# [Goal]
Reproduce the entries from the line containing "Click the wishlist" down to the line containing "point(828,105)", including both of those lines, and leave the pictures out of your answer.

# [Material for the task]
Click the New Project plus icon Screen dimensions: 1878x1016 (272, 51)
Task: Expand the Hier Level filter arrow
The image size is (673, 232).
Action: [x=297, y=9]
---
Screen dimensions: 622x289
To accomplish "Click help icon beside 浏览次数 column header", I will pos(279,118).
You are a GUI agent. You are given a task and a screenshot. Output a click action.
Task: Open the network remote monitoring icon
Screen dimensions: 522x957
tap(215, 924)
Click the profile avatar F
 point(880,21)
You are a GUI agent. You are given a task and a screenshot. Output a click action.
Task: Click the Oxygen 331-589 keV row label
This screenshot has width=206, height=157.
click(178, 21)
...
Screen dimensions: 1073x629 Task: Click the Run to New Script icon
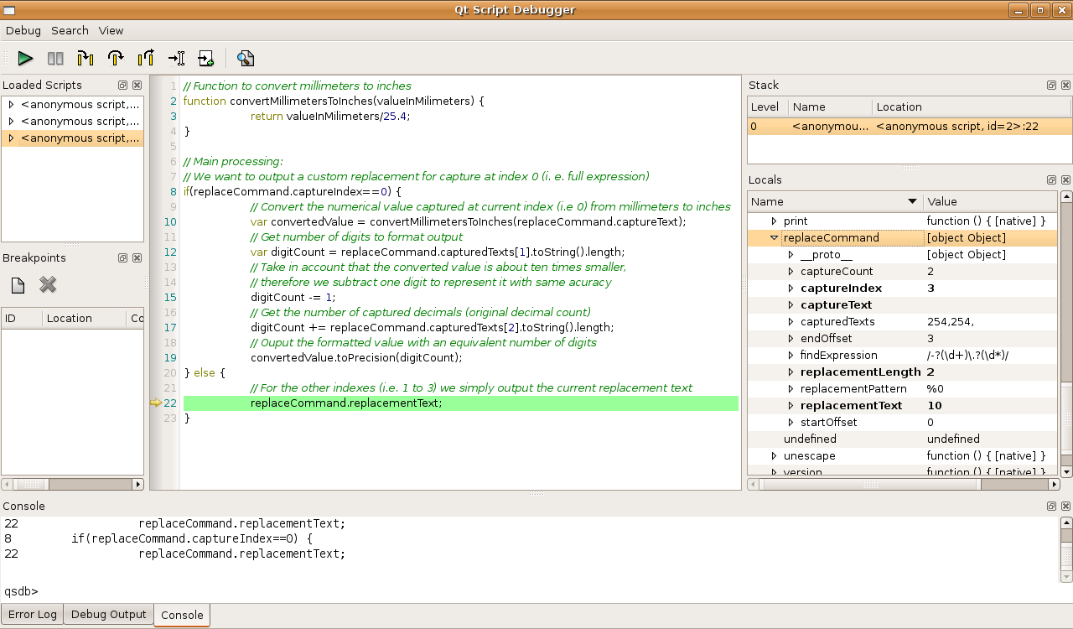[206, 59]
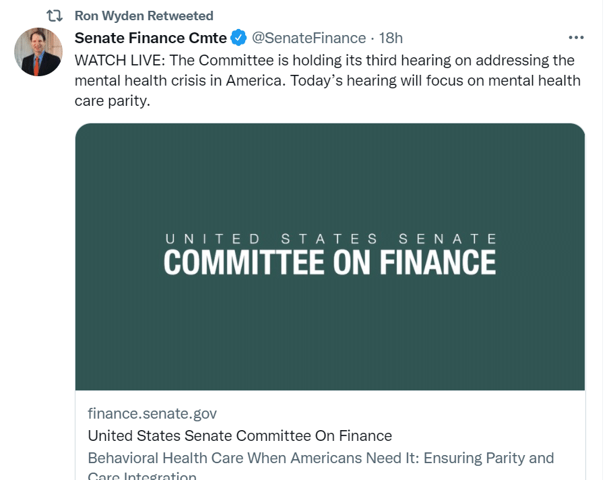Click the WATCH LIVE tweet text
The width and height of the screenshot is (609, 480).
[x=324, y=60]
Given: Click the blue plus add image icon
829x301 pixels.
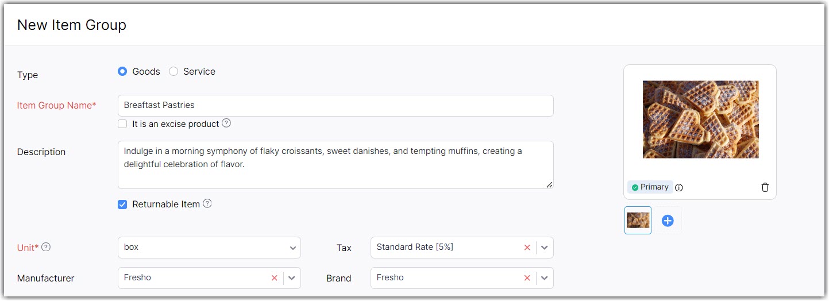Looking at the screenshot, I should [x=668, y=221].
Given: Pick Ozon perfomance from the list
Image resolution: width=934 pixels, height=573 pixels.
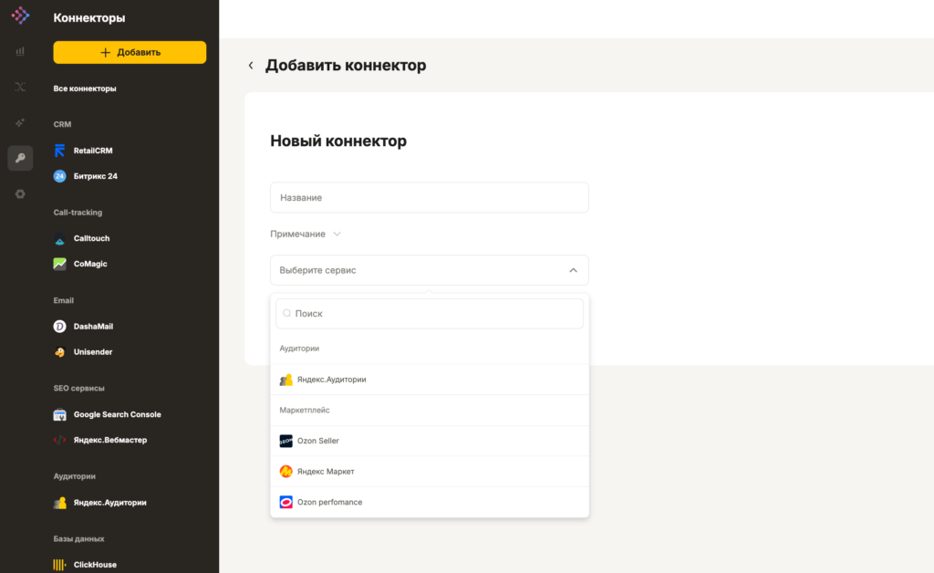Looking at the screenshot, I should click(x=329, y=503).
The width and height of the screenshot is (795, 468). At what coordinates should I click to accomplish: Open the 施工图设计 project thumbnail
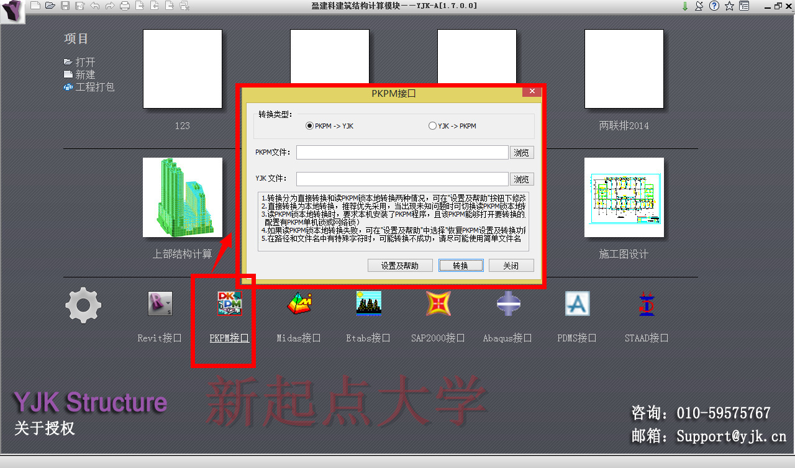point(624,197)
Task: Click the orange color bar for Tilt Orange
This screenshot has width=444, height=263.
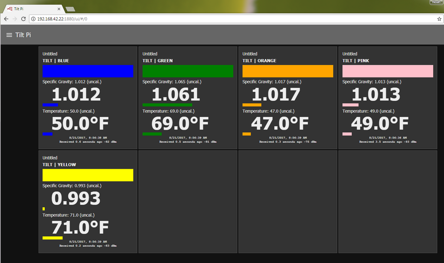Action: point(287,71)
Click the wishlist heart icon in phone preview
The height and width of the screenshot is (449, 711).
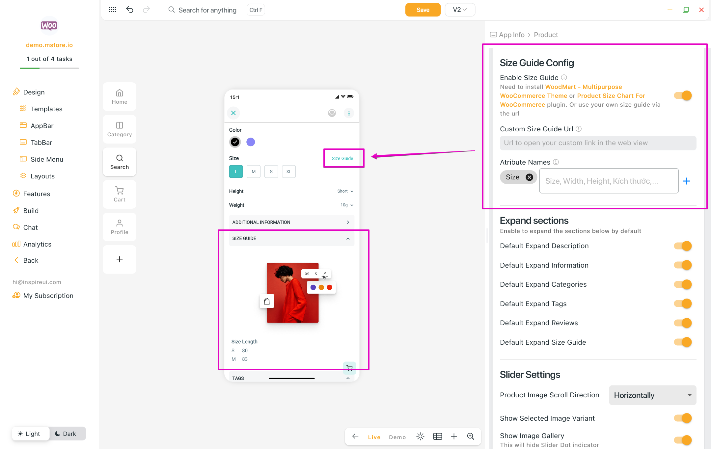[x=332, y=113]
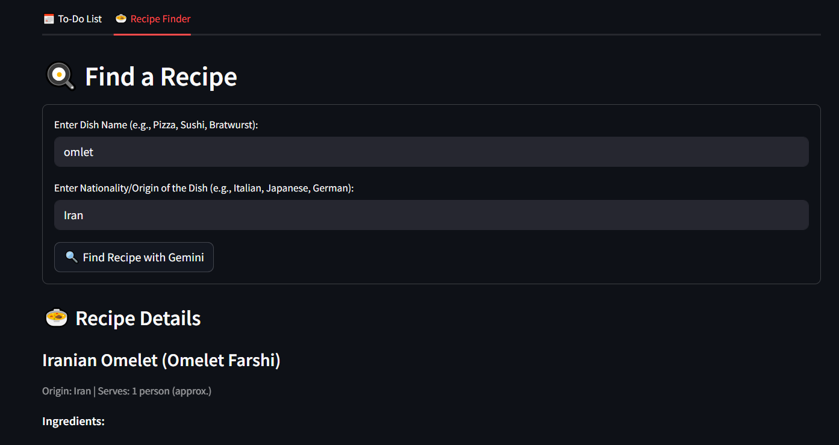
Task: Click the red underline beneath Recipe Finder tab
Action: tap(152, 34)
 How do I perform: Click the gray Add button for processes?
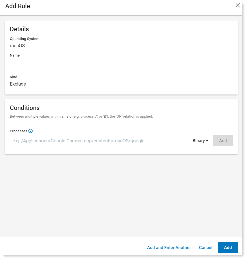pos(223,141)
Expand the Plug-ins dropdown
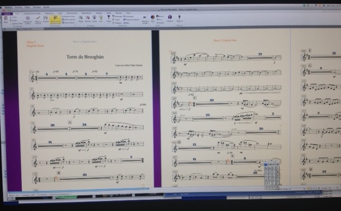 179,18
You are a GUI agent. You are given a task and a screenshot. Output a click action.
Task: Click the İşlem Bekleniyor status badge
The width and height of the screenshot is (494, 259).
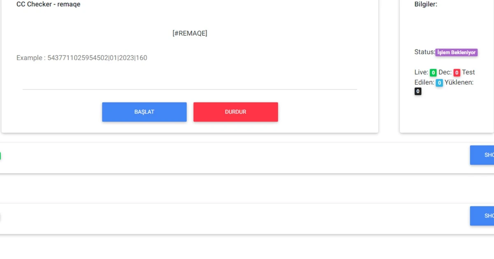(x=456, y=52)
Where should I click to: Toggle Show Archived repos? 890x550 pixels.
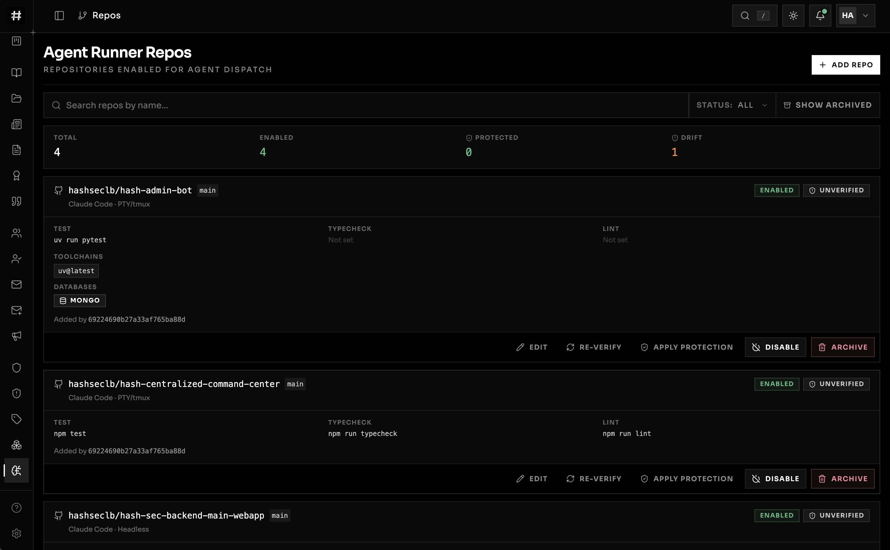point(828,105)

# [Response]
Click the wishlist heart icon in phone preview
The height and width of the screenshot is (449, 711).
[x=332, y=113]
Task: Click the red underline beneath Recipe Finder tab
Action: tap(152, 34)
 How do I perform: Click the gray Add button for processes?
pos(223,141)
Expand the Plug-ins dropdown
 179,18
You are a GUI agent. You are given a task and a screenshot. Output a click action.
Task: Click the İşlem Bekleniyor status badge
The width and height of the screenshot is (494, 259).
(x=456, y=52)
Where should I click to: Toggle Show Archived repos? 890x550 pixels.
point(828,105)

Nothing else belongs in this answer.